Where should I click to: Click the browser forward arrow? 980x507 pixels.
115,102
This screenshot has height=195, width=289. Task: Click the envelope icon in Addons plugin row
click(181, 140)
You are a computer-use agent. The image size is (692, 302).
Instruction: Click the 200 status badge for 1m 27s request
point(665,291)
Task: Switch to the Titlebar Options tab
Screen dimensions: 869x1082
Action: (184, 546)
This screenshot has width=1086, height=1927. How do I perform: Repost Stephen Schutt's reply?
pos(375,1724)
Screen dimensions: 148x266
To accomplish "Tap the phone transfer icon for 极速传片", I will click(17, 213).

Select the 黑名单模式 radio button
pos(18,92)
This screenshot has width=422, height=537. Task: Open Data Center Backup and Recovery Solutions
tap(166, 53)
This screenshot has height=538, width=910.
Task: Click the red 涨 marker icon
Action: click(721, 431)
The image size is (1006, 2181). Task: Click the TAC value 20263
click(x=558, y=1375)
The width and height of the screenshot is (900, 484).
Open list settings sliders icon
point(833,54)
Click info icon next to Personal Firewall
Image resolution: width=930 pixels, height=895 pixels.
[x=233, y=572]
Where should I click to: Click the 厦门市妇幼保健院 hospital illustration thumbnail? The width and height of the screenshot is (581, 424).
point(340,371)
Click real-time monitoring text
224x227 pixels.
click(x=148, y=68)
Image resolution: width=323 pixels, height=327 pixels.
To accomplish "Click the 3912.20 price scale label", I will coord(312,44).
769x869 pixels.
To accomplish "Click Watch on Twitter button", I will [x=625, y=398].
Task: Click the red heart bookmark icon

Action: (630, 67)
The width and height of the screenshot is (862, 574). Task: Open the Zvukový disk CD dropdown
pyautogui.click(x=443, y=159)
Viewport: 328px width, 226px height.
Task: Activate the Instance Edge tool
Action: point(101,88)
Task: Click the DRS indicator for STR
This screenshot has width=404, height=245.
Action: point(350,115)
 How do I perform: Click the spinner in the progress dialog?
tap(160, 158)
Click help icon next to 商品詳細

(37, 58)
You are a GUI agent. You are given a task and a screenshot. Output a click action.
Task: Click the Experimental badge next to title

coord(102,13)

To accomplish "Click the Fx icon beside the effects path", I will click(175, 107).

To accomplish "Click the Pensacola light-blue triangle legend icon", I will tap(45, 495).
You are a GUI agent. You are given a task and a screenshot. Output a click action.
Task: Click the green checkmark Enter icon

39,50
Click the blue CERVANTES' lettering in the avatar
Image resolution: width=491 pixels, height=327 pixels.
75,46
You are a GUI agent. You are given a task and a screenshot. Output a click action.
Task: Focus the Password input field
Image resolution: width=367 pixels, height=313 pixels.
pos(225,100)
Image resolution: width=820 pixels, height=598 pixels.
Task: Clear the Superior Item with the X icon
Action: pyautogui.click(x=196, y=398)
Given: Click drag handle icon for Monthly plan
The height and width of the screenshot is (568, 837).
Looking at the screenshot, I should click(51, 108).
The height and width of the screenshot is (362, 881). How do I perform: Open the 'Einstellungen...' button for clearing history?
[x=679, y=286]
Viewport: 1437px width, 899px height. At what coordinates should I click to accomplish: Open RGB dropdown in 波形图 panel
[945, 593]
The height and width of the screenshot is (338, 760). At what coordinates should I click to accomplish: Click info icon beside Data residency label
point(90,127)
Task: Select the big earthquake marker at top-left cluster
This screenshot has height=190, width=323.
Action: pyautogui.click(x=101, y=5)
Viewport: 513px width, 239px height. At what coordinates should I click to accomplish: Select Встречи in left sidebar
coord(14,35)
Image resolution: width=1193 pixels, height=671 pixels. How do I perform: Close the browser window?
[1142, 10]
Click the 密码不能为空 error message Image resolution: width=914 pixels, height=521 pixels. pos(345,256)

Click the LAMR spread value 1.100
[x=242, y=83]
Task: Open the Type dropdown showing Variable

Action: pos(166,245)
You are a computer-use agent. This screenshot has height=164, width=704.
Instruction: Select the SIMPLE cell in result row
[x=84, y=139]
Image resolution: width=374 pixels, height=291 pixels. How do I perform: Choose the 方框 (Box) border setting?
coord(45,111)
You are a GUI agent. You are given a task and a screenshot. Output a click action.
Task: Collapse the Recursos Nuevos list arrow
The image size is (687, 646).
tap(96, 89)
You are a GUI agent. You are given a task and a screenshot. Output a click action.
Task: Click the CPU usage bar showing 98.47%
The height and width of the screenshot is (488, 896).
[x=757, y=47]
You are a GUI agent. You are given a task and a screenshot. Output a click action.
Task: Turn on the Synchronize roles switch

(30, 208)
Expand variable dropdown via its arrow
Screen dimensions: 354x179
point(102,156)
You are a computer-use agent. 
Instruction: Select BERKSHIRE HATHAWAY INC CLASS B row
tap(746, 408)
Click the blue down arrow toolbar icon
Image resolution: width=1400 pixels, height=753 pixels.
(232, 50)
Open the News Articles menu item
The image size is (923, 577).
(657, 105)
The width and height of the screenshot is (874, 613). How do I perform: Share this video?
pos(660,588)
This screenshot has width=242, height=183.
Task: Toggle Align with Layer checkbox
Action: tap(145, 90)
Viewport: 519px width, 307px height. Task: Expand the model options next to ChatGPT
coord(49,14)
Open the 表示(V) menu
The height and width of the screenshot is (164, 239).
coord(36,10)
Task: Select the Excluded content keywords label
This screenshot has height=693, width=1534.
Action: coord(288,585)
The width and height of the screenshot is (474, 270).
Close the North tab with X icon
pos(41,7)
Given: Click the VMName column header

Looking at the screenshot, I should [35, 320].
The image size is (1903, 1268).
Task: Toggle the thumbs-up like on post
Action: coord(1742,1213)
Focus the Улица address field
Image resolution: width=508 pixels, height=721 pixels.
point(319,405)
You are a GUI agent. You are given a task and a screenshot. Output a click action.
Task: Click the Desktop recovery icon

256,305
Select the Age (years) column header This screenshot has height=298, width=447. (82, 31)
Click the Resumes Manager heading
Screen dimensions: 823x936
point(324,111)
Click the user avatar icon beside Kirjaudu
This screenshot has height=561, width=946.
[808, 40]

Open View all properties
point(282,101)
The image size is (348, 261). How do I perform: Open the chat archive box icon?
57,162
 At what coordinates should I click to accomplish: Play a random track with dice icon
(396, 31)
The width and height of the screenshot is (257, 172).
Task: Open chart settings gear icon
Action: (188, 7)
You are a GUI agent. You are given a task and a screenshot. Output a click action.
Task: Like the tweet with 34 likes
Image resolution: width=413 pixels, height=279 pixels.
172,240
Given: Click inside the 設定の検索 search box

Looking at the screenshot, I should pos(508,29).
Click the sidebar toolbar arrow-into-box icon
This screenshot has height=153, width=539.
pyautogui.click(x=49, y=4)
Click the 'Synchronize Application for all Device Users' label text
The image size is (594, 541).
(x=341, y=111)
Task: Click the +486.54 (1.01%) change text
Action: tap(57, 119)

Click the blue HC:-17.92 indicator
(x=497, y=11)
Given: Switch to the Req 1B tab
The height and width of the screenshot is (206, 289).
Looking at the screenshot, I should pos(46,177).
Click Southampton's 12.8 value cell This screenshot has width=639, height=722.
=======
#### Directions:
Please go through the data above and copy every line that has the word "will".

#### Written solution:
To accomplish "Tap the phone transfer icon for 极速传片", I will click(17, 213).
To accomplish "Click the 3912.20 price scale label", I will coord(312,44).
To accomplish "Click Watch on Twitter button", I will [x=625, y=398].
To accomplish "Click the Fx icon beside the effects path", I will click(175, 107).
To accomplish "Click the Pensacola light-blue triangle legend icon", I will tap(45, 495).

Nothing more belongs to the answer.